Ndirangu v Republic [2005] KECA 82 (KLR)
Full Case Text
REPUBLIC OF KENYAA
Ndirangu v Republic
Court of Appeal, at Nairobi ……… 1990 Masime, Gicheru & Kwach JJA
Criminal Appeal No 72 of 1987
On ……1990, Masime, Gicheru & Kwach JJA delivered the following Judgment.
In this second appeal, the points of law arising therefrom are whether the appellant’s convictions on the two counts of assault causing actual bodily harm contrary to section 251 of the Penal Code were sustainable in the absence of medical evidence; and whether his being armed with a simi and an iron bar at about 2. 00 am on 6th August, 1985 was with intent to commit a felony contrary to section 308 (1) of the Penal Code, an offence for which he was also convicted.
The appellant was alleged to have assaulted Francis Muli (PW 1) and Hapi Jilo (PW 2) in the course of a struggle with them in the house compound of the Manager of Kigwe Estate at 2. 00 am on 6th August, 1985. This compound was fenced.
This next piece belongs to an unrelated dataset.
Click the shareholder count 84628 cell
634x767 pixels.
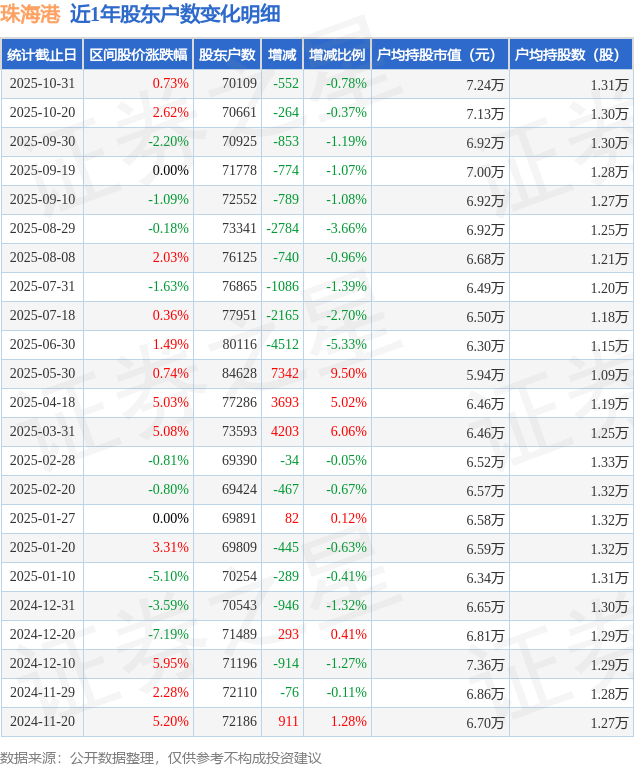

He was armed with a simi and an iron bar whose one end was pointed. He too complained of having been assaulted. The assaults complained of were not supported by medical evidence. In the absence of such evidence, they were no more than common assaults contrary to section 250 of the Penal Code if the circumstances obtaining were such that such assaults were proved. Those circumstances do not ascertain such proof. The appellant’s conviction on the two counts of assault causing actual bodily harm contrary to section 251 of the Penal Code cannot therefore stand. The same are/quashed and the sentences in respect of them set aside.
As relates to the charge of preparation to commit a felony contrary to section 308 (1) of the Penal Code, the appellant was found in the fenced house compound of the Manager of Kigwe Estate at about 2. 00 am on 6th August, 1985 armed with the weapons mentioned above. These were dangerous weapons. He had been accompanied by two other persons who ran away when they saw PW 1 . His presence in the house compound above mentioned cannot have been innocent. His being so armed in the circumstances then obtaining indicated that he was so armed with intent to commit the felony of burglary. He was properly convicted for this offence.
In the result therefore, we allow the appellant’s appeal on the two counts of assault causing actual bodily harm contrary to section 251 of the Penal Code but dismiss his appeal in regard to his conviction for the offence of preparation to commit a felony contrary to section 308 (1) of the Penal Code.